Posted by Kathleen Smith

Geneva SoftwareIn the marketing world leveraging your marketing assets is essentially called “activation.” When you purchase a marketing asset, it is the role of the purchaser to activate or leverage this asset. Many companies don’t execute this well and believe that they have paid a sponsorship or an event registration like a job fair registration, and things just happen.

That is one way to look at.

Or you can make the most of your investment.

An event registration is an investment in your brand marketing. How you participate at the event, how your booth looks, and how you engage those who come to your booth says a lot about your company and brand. The same is true for job fairs.

In addition to meeting with job seekers at a job fair, your participation shows the cleared ommunity that you want to engage with them. Companies rarely have an opportunity to put a face on their business. True there is advertising, but when you are looking to hire talent, they want to interact and engage with your brand ambassadors, aka your recruiters. We as people want to connect with people, yet most of the hiring process is online. Job fairs, especially in a tight job market, allow cleared job seekers the opportunity to get to know your company through recruiter interaction.

So what are some of the things you can do to leverage your Cleared Job Fair participation?

Key tips:

  1. Promote your participation in the job fair. Use your company’s communication tools – email, web site, social media – to promote your attendance prior to the event.
  2. Brand your booth. A tablecloth and banner or display announce to your potential hires that you are an established, stable organization and builds your brand in the eye of the job seeker.
  3. Be welcoming.
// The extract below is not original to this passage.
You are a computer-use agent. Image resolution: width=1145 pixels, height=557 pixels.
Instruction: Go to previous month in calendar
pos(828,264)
Stand in front of your table and welcome anyone who approaches your booth. Too often recruiters or hiring managers sit behind their exhibit tables. This approach engages rather than building a wall between you and your audience.
  4. Think about your giveaways. Many companies invest in a lot of schwag — cups, pens or scrunchy balls. This can be an intense resource investment. What is the one thing your audience is going to use and remember?
  5. Provide handouts. Beyond schwag, how can the job seeker follow up with you? Many companies have lists of hot jobs or business cards with email addresses, websites and social media links.
  6. Look your best. Remember those first impressions you tell job seekers when they are coming to interview? Well the same holds true for when a job seeker comes to your booth. Nice attire or even matching shirts. This goes a long way in showing the audience that you are proud to work for the company.
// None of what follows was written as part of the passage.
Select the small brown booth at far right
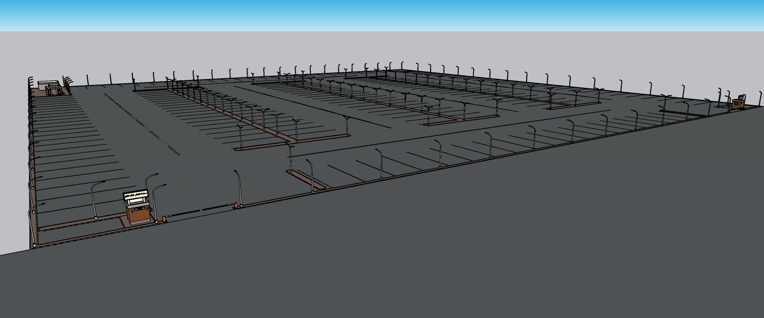The width and height of the screenshot is (764, 318). click(x=737, y=104)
What else can you do? Engage in social media during the job fair. Be sure to follow @ClearedJobsNet as we promote your attendance ahead of time on Twitter and on Facebook. Post pictures of your team at the event on several forms of social media.

Finally, send thank you notes. Just a follow up to your attendees to let them know you appreciate their time and would like to keep in touch. You may be competing with several other companies for the most talented job seekers, so remember thank yous are a two-way street as well.

What is this all worth? In the end the job seekers you engage at a Cleared Job Fair will share with their community the interactions they had with you at the event and afterwards. This word-of-mouth marketing, according to the experts, is the most valuable marketing you can do.

At the end of the day, if you activate or leverage your job fair participation you are not only seeing great candidates, leveraging your brand, but also participating in some of the most effective brand engagement possible.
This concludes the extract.